__PROVIDED PASSAGE__
=====

Samsung and OpenAI to develop floating data centers and power plants
Samsung and OpenAI have signed a strategic partnership agreement covering the production of memory chips, the development of data centers, and even the creation of floating energy facilities.
According to TechRadar, the document was signed during a ceremony in Seoul with the participation of heads of divisions of Samsung Electronics, Samsung Heavy Industries, Samsung C&T and Samsung SDS. According to the agreement, Samsung will become a key supplier of memory for the Project Stargate initiative — a large-scale project of OpenAI to build its own AI infrastructure, together with Oracle.
OpenAI predicts that its memory needs will reach 900,000 DRAM wafers per month, which will be supplied by Samsung. The company will also help build and manage data centers and become a ChatGPT Enterprise reseller in South Korea.
Samsung Heavy Industries and Samsung C&T, together with OpenAI, will work on the concept of floating data centers, which could solve the problem of land shortage for infrastructure, reduce cooling costs and reduce carbon emissions.

=====

__DATA SECTION__
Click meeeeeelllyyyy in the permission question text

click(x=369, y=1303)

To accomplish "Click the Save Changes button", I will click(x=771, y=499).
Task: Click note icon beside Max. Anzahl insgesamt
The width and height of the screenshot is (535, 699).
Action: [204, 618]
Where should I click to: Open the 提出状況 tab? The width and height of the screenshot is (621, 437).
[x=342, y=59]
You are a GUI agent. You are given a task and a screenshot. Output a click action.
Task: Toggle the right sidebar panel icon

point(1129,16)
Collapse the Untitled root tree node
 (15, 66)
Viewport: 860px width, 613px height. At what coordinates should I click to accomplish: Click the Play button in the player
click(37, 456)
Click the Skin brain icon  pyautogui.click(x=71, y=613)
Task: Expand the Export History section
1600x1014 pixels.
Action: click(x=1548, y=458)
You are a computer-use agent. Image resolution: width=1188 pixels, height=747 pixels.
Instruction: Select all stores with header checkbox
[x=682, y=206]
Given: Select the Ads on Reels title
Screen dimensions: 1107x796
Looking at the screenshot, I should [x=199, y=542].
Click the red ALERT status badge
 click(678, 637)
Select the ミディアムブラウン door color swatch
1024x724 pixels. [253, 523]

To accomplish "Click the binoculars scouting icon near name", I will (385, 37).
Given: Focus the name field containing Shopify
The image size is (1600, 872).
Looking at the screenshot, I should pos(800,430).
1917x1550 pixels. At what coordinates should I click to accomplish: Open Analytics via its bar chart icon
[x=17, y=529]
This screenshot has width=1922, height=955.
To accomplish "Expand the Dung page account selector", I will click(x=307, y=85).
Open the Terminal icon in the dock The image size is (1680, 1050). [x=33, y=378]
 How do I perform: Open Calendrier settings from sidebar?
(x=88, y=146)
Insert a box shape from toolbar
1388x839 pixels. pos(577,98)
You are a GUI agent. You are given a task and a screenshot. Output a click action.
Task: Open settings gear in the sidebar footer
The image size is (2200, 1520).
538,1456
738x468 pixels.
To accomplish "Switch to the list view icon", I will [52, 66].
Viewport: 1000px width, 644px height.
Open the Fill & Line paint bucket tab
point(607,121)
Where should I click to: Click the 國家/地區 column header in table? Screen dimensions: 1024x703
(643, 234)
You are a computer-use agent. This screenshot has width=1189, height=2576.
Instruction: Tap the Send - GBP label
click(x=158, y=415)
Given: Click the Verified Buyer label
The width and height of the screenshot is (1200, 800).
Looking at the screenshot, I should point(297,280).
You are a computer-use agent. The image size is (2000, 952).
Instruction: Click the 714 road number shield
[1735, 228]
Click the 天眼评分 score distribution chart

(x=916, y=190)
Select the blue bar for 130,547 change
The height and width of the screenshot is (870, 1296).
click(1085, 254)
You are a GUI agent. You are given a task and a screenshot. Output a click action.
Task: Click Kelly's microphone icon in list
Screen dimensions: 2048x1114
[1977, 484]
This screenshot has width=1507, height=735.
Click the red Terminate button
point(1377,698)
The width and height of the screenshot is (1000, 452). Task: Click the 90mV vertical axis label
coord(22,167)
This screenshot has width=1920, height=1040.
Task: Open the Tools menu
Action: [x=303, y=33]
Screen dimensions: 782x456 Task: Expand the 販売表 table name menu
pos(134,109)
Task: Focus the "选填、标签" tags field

=====

Resume the Samsung and OpenAI partnership article, picking up right after its final sentence. The entries are separate material, unrelated to the Samsung and OpenAI article.

__RESPONSE__
Water data centers are still rare, but interest in them is growing. The Project Stockton data center has been operating in the Gulf of California since 2021. In Japan, they plan to build a data center on a platform with solar panels, without a permanent connection to the city's power grid. Also this summer, the American Bureau of Shipping and Herbert Engineering presented the concept of a floating data center with a small nuclear reactor.
The Samsung collaboration comes as OpenAI attempts to reduce its reliance on Microsoft and build its own large-scale infrastructure, similar to the one being actively expanded by Google and Meta. Incidentally, OpenAI recently became the world's most valuable startup, overtaking Elon Musk's SpaceX.